Jestem kochana autystycznie. Zatem z pewnym "zaburzeniem". Nie czuję dotyku i zapewniania o ciągłej bliskości, kiedy tego najbardziej potrzebuję. Czasem dobijam się o odpowiedź na rzucone na wiatr pytanie. Nieraz zaskakująco odpowiedź spada. Zazwyczaj taka jakiej nie oczekiwałam. Zatem nadarza się nieustannie okazja do sprawdzenia czy miłość bezinteresowna to nie pusto-słów, a ja  z uporem maniaka walczę o swoje ochłapy. A przecież żaden człowiek mnie nie zaspokoi...
Miłość bez- interesowna/ bez zapychaczy. ZA NIC. Tylko Ktoś Zupełnie Doskonały tak potrafi. Człowiek  jak dziecko, rozpieszczone, nauczone ciągłego otrzymywania nie rozpoznaje nadejścia czasu dawania. Zazwyczaj potrzebuje przejść okres buntu i tracenia. Przygotowania na czas dawania i śmierci oczekiwań. Nie ma to jak analogie życiowe. Nie da się od razu z pieluch wskoczyć w strój małżonka. Trzeba swoje "wybuntować" i stracić pierwsze zęby, może nawet drugie, żeby stanąć w szranki o dojrzałą miłość.
Ja też kocham autystycznie, układam "zabawki" w logiczne ciągi, żeby tylko bezpiecznie uporządkować swój świat i niech mnie nikt broń Boże nie dotyka... Tracę grunt pod nogami, kiedy pojawia się jakieś "nowe niezidentyfikowane wydarzenie, uciekam i uderzam głową o ścianę. A Bóg jakby powoli wchodził w ten zaburzony świat, powtarzając moje ruchy żebym poczuła czyjąś obecność. Potem powoli uczy mówić i poznawać zewnętrzny świat, stawiać pewniej kroki, wychodzić do ludzi. Aż do pełnego rozwoju, choć wiadomo, że autyzmu całkiem się nie wyleczy, ta skaza gdzieś tam jest...

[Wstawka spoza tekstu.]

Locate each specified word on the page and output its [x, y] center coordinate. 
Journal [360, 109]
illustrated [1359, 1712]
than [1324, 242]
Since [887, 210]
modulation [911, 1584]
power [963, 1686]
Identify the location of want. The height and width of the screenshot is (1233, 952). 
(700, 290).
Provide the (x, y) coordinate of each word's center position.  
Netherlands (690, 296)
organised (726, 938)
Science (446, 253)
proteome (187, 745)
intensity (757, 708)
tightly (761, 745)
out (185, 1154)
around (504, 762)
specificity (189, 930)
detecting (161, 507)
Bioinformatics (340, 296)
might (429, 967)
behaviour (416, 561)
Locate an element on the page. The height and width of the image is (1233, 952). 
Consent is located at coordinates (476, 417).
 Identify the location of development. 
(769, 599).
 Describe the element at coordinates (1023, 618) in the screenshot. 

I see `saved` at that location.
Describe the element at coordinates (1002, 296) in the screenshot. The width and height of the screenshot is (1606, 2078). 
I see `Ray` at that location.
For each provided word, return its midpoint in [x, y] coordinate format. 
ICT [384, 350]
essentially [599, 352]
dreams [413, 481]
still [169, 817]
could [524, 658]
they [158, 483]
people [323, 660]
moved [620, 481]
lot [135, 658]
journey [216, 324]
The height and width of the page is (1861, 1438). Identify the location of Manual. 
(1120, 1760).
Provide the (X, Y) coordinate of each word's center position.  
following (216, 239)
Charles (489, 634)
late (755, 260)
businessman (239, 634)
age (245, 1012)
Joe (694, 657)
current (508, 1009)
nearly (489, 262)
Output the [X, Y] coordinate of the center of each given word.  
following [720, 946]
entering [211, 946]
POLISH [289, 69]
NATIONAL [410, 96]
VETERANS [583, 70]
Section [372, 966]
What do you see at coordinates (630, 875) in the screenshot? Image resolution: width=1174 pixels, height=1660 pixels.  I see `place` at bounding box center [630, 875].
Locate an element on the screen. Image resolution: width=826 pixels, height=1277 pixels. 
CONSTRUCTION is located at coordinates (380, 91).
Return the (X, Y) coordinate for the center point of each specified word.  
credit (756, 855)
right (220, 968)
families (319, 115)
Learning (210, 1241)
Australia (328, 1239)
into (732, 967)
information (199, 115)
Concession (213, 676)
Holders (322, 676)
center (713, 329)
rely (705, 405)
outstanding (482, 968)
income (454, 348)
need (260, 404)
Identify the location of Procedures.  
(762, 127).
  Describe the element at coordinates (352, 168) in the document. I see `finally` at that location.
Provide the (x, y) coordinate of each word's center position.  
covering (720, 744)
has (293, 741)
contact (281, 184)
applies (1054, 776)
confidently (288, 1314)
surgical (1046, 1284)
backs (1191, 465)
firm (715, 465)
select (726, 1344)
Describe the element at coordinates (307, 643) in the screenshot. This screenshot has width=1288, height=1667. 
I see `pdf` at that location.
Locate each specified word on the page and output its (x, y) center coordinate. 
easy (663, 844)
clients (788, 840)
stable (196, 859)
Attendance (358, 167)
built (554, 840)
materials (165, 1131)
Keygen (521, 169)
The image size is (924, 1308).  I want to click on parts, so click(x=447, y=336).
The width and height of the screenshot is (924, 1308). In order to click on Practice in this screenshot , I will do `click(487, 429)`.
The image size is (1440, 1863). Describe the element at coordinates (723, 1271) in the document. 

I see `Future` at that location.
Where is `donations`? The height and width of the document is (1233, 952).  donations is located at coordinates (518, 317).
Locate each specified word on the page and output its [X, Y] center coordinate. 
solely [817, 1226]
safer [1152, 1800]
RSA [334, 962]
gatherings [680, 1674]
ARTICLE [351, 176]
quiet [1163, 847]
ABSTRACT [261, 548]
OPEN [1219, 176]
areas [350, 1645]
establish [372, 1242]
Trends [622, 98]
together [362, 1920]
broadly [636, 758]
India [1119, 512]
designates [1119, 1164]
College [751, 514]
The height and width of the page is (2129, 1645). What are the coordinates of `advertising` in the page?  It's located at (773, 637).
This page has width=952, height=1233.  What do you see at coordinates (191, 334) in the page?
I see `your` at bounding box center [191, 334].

Co robi rodzic, który nie ma kontaktu z dzieckiem? Siada obok i zaczyna naśladować ruchy dziecka. Dziecko nagle rozpoznaje czyjąś obecność. Może to trwać latami, ale w końcu dochodzi do przytulenia. To co dla jednych jest oczywiste, dla innych graniczy z cudem.